May 26, 2019. Providence, Rhode Island.

The narrow escape from Dystopia Beach left a bad taste in my mouth, and my only recourse was to cleanse it with some of Providence’s world-famous Greek food.

I ordered moussaka and they gave me a hot pocket with chili powder in it for some reason. Whatever. We got beef, we got eggplant, there aren’t any dandelion sprouts on it, I’ll be okay.

My olive oil levels once again stabilized, we ranged out to Brown University campus to see what Atlas Obscura vaguely described as a “colossal, untitled bear”.

We just so happened to show up on graduation weekend, because of course we did. The campus was overflowing with humans and absolutely filthy with pigs, setting up their little flashy-light campus cruisers on every corner, blocking intersections, leering at college girls from beneath their sad faux-military haircuts like the hundred palette-swapped bastards of Hoggish Greedly.

The Girl was slower to shake Dystopia Beach’s malaise. The whole drive and for most of the walk she was grumbling and gnashing her teeth with a formless misanthropy about to Brown being ritzy ivy-league digs. It was surreal. Like looking in a pretty, red-haireded mirror.
************
Set task 1: In the Providence travel account, how does Atlas Obscura vaguely describe the sight the writer went to see at Brown University?
Set task 2: Pick up the Providence travel account right after its last sentence and keep writing it.
The listing that comes next is from a separate source and has nothing to do with the Providence travel account.

Recorded information:
************
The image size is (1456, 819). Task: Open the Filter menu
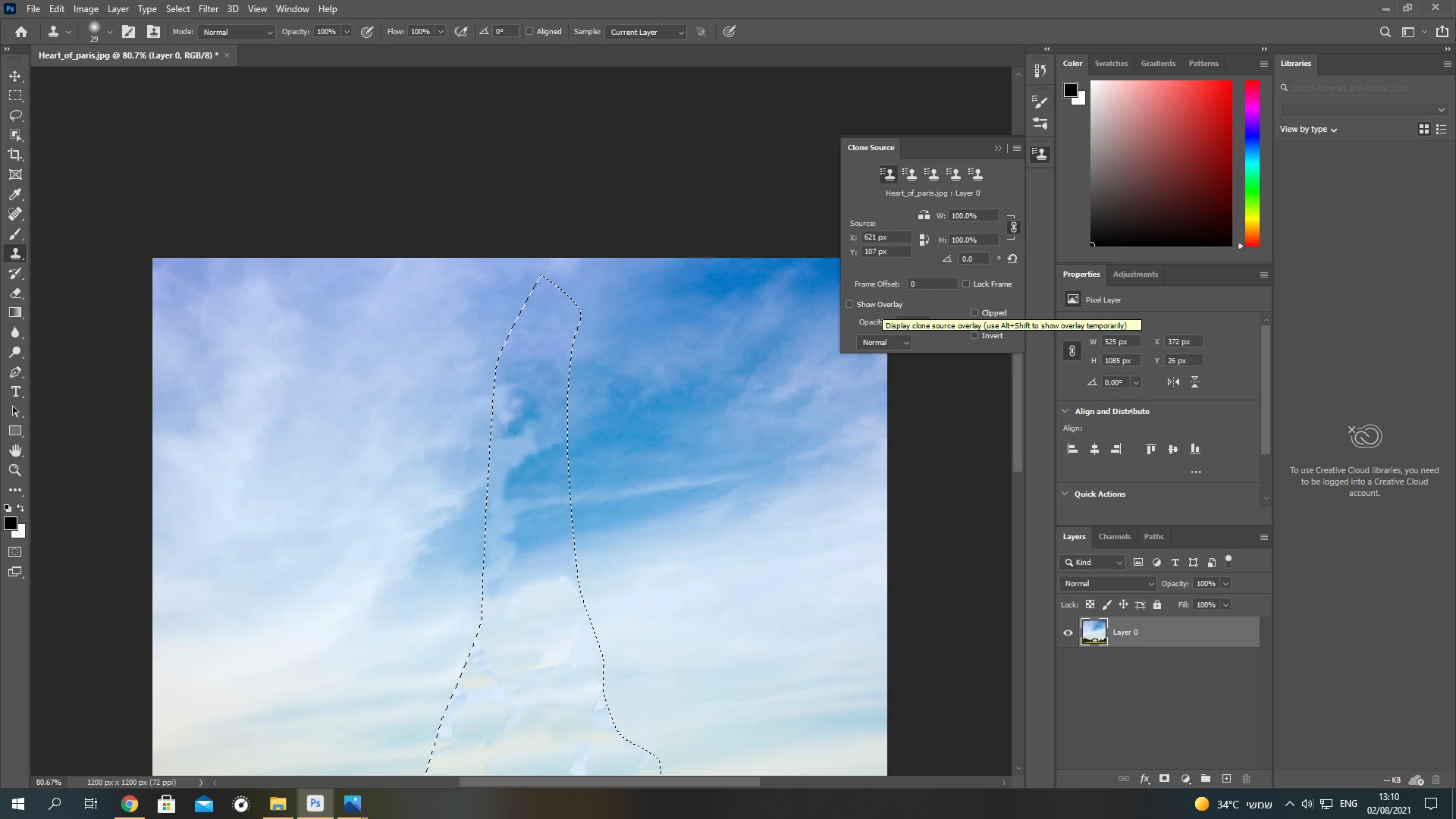(x=208, y=9)
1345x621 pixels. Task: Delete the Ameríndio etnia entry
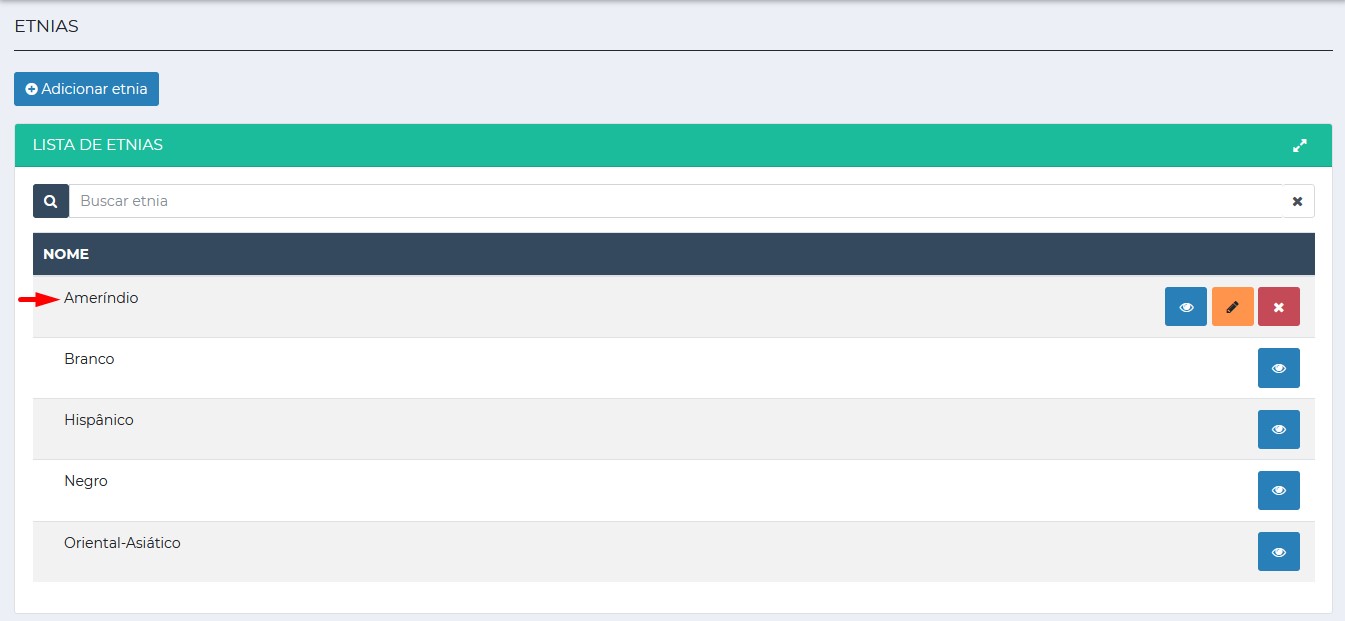(1278, 307)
************
Exercise result 1: As a "colossal, untitled bear."

Exercise result 2:
“There’s just an arrogance to it,” she told me as we passed the sixth or seventh lax bro in salmon chino shorts and sandals. “Like it carries all this weight just because it’s an ivy league school. There’s this grand implication to it, like they pity anyone who didn’t have the few hundred grand lying around to avoid a state school. It’s pretentious.”

“I didn’t know Brown was ivy league.”

“Yeah!” she said. “Brown is like, a big deal art school.”

I shrugged. “Can’t be too big a deal. I never heard of it before I found out about the bear.”

Let’s talk about the bear.

According to Atlas Obscura,

“This strange bear slumps in the corner of a university quad. There’s nothing cuddly about the oversized creature, or the abnormally large lamp slicing into its head.

Untitled (Lamp/Bear) by Swiss artist Urs Fischer is a unique addition to Brown University’s campus. It certainly keeps with the school’s reputation as the most free-spirited member of the Ivy League.”

Oof. Okay, I could see how the ivy league thing could get grating.

It’s supposed to be made of bronze, but the pictures on the site made it look like a perspective trick done with a beanie baby. Although, this beanie baby has a lamp jammed in its head, with sort of a Sid’s room Toy Story aesthetic. How could I resist?

We left the car by a park and climbed up a ridiculous hill toward the campus proper for what had to be the better part of a mile.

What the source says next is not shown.